►

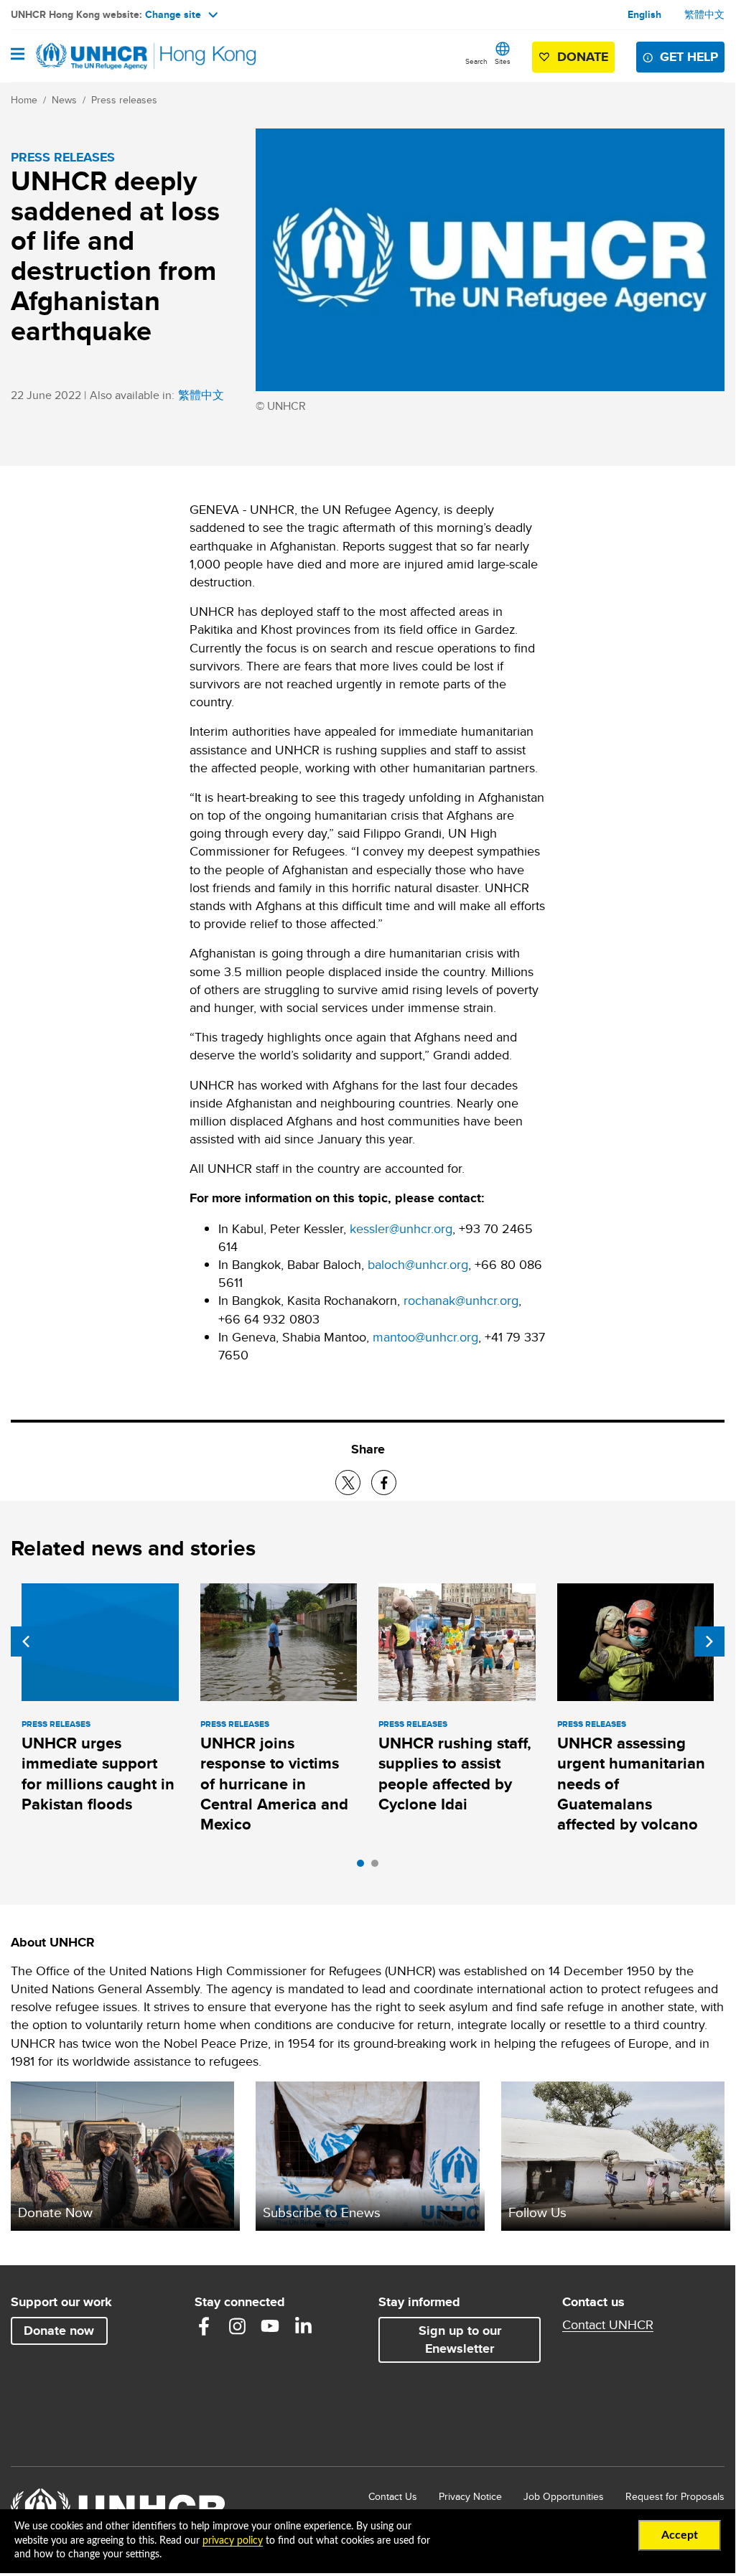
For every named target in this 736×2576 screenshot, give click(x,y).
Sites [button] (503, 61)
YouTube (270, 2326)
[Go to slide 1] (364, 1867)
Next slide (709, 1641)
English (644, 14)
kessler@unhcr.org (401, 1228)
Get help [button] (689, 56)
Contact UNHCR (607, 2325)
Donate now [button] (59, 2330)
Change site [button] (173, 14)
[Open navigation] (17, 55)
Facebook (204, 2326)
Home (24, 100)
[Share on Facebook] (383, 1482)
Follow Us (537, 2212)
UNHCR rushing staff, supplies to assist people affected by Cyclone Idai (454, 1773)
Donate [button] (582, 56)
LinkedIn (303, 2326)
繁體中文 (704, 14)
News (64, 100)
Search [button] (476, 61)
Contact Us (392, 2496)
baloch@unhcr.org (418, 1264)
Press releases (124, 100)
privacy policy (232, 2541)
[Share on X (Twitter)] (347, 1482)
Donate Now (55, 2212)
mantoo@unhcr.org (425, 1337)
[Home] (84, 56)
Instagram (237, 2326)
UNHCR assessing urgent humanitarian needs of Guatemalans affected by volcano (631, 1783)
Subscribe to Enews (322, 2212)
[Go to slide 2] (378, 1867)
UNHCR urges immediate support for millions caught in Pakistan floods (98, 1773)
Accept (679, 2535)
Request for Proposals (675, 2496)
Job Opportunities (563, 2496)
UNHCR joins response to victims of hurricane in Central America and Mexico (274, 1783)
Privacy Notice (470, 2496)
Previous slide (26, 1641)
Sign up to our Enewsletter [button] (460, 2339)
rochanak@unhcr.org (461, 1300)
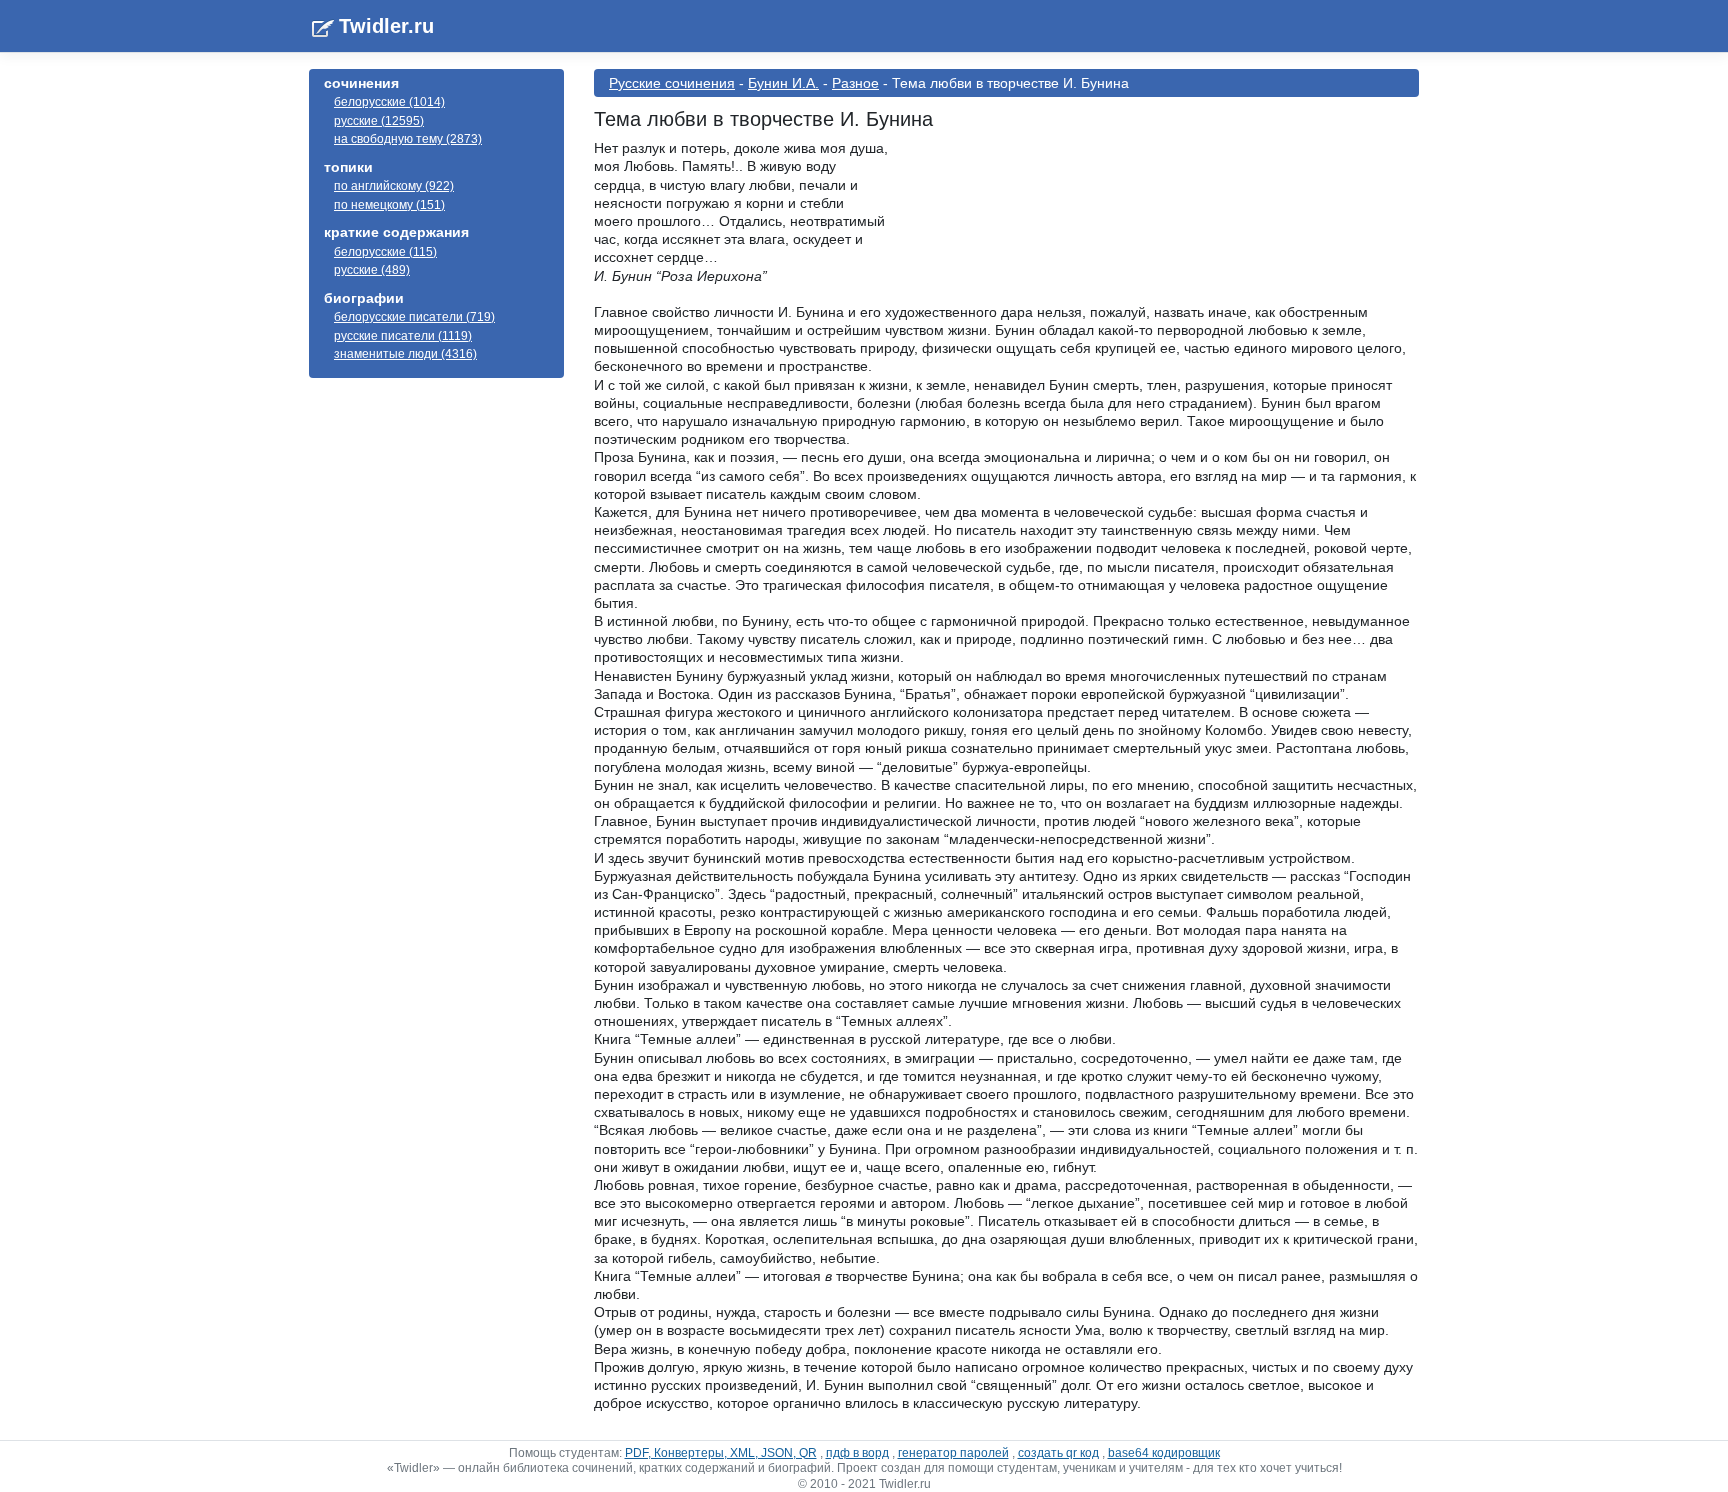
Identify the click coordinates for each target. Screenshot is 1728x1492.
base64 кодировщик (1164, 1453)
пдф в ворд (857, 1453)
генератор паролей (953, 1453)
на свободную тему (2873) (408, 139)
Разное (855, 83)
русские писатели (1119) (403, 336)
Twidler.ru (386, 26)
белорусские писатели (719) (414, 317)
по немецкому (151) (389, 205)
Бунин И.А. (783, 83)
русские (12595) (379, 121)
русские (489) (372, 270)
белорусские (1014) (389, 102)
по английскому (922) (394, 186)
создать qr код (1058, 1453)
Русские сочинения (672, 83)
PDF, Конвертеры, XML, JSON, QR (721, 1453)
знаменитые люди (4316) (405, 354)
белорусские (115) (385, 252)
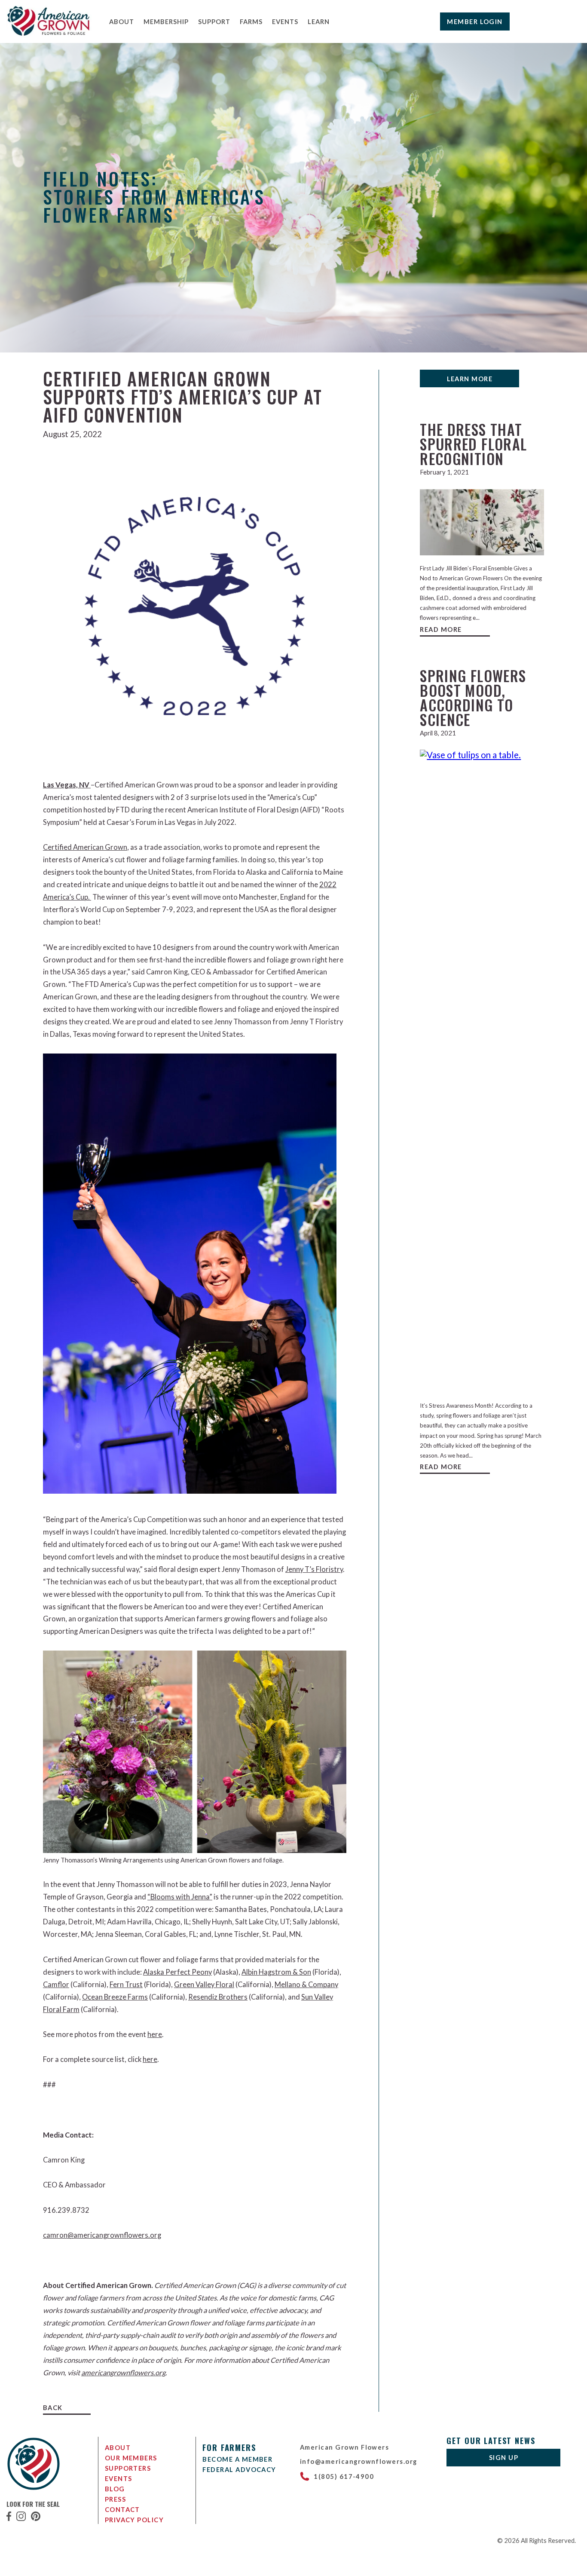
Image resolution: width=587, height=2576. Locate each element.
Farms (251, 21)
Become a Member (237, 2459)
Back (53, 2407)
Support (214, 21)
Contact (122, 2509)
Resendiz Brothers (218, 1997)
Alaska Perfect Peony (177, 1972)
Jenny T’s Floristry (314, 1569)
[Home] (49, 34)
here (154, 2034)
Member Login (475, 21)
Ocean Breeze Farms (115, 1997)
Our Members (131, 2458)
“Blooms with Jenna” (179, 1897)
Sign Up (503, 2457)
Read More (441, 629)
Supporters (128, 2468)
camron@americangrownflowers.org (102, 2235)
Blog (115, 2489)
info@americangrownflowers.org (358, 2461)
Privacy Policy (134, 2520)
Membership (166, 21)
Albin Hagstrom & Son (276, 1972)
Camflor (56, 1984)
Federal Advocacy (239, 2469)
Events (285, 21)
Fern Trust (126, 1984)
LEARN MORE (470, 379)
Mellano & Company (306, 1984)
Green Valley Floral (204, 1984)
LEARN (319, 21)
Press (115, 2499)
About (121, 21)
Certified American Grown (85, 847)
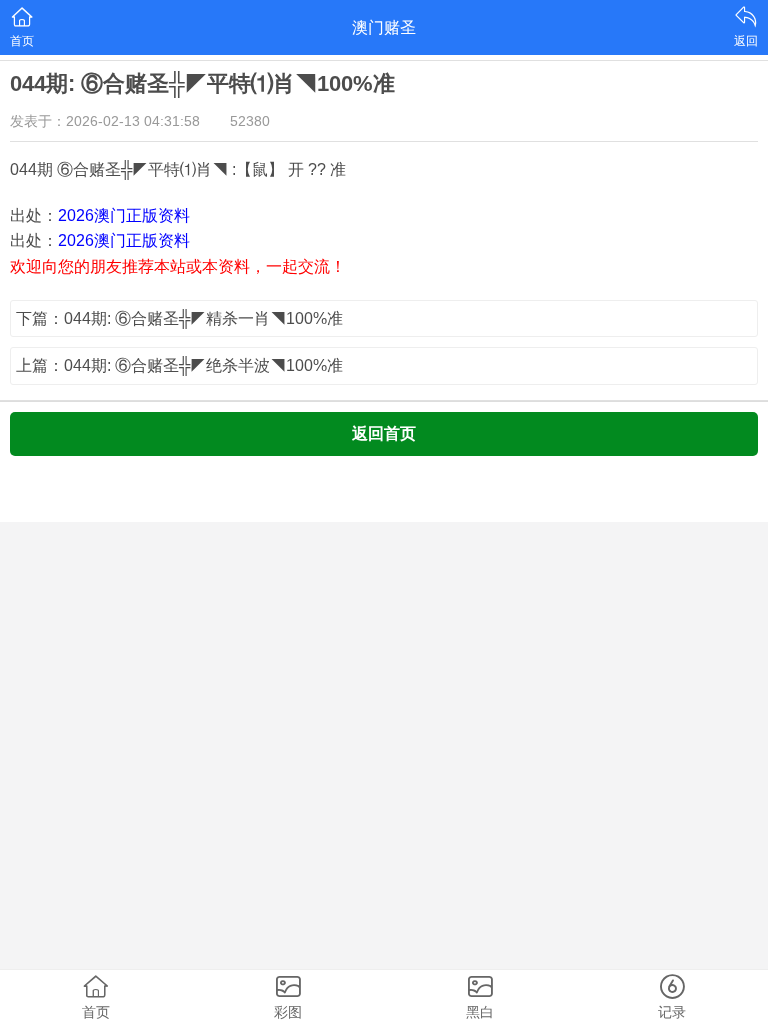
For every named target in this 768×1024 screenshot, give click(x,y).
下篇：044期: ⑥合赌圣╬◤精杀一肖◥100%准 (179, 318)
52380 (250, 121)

◄

Write out again, exactly, the lines from the start of the listing up to the line containing "по английскому (922) (394, 186)", with both ends and without pictures.

For every named target in this 736×2576 screenshot, give click(x,y).
Sites [button] (503, 61)
YouTube (270, 2326)
[Go to slide 1] (364, 1867)
Next slide (709, 1641)
English (644, 14)
kessler@unhcr.org (401, 1228)
Get help [button] (689, 56)
Contact UNHCR (607, 2325)
Donate now [button] (59, 2330)
Change site [button] (173, 14)
[Open navigation] (17, 55)
Facebook (204, 2326)
Home (24, 100)
[Share on Facebook] (383, 1482)
Follow Us (537, 2212)
UNHCR rushing staff, supplies to assist people affected by Cyclone Idai (454, 1773)
Donate [button] (582, 56)
LinkedIn (303, 2326)
繁體中文 (704, 14)
News (64, 100)
Search [button] (476, 61)
Contact Us (392, 2496)
baloch@unhcr.org (418, 1264)
Press releases (124, 100)
privacy policy (232, 2541)
[Share on X (Twitter)] (347, 1482)
Donate Now (55, 2212)
mantoo@unhcr.org (425, 1337)
[Home] (84, 56)
Instagram (237, 2326)
UNHCR assessing urgent humanitarian needs of Guatemalans affected by volcano (631, 1783)
Subscribe to Enews (322, 2212)
[Go to slide 2] (378, 1867)
UNHCR urges immediate support for millions caught in Pakistan floods (98, 1773)
Accept (679, 2535)
Request for Proposals (675, 2496)
Job Opportunities (563, 2496)
UNHCR joins response to victims of hurricane in Central America and Mexico (274, 1783)
Privacy Notice (470, 2496)
Previous slide (26, 1641)
Sign up to our Enewsletter [button] (460, 2339)
rochanak@unhcr.org (461, 1300)
Identify the click coordinates for each target. Screenshot is 1728x1492.
base64 кодировщик (1164, 1453)
пдф в ворд (857, 1453)
генератор паролей (953, 1453)
на свободную тему (2873) (408, 139)
Разное (855, 83)
русские писатели (1119) (403, 336)
Twidler.ru (386, 26)
белорусские писатели (719) (414, 317)
по немецкому (151) (389, 205)
Бунин И.А. (783, 83)
русские (12595) (379, 121)
русские (489) (372, 270)
белорусские (1014) (389, 102)
по английскому (922) (394, 186)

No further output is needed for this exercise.